Figure 6. Potential mechanisms for recPrP aggregation induced by kosmotropic salts.

The soluble monomeric recPrP is represented as a two-domain protein, C-terminal globular domain (triangle) containing a large proportion of alpha-helical structure and the natively-unfolded N-terminal domain (solid line). Misfolded recPrP acquires intermolecular beta-sheet secondary structure in the natively unfolded region 90–145 (represented as a dark gray horizontal rectangle). The structural fate of the C-terminal domain is unclear, but most likely involves a conformational rearrangement (represented as a dark blue rectangle). The kosmotropic anions are represented by the blue circles. The dotted arrows indicate a misfolding process, while the solid arrows represent the protease digestion reaction (PK). Three putative models to explain the effect of the salt on inducing the formation of recPrP^res are proposed. A: Binding of kosmotropic anions may occlude protease cleavage sites within the N-terminal domain of PrP. However, this model per se does not account for the partial resistance to proteolytic degradation of the whole C-terminal domain as well as for the structural changes induced by salt.
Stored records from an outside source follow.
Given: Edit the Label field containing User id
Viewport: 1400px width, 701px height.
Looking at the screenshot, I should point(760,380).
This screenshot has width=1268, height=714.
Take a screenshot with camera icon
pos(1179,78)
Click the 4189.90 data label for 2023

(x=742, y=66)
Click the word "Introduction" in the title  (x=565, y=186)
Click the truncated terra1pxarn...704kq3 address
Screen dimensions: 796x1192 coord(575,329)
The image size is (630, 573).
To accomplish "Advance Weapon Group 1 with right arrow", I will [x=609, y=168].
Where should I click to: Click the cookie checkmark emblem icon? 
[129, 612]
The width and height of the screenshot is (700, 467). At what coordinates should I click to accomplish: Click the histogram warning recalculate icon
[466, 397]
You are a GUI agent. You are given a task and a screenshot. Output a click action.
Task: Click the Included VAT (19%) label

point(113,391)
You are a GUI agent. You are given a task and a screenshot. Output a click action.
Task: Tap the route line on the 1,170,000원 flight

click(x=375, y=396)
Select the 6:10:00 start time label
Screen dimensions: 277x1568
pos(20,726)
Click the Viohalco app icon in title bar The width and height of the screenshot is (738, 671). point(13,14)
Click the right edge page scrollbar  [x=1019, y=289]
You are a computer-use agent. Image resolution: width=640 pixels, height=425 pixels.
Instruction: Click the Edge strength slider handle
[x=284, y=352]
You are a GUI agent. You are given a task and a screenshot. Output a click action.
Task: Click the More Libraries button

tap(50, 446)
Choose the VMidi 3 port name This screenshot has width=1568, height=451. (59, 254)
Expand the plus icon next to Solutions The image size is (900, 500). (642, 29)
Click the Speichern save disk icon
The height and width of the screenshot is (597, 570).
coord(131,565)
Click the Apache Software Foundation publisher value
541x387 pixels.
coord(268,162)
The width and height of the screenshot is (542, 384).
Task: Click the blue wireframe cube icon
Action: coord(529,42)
B : A salting-out-like mechanism locally increases PrP concentration in a native-like conformation, followed by either an induction or acceleration of misfolding to form intermolecular beta-sheets giving rise to PrP^Sc-like aggregates. C : A combined effect of high concentrations of kosmotropic anions that partially salt-out recPrP in a close-to-native fold from the bulk solution, along with specific anion binding to PrP that further stabilizes the N-terminal domain induce a protease-resistant recPrP conformation with PrP^Sc features.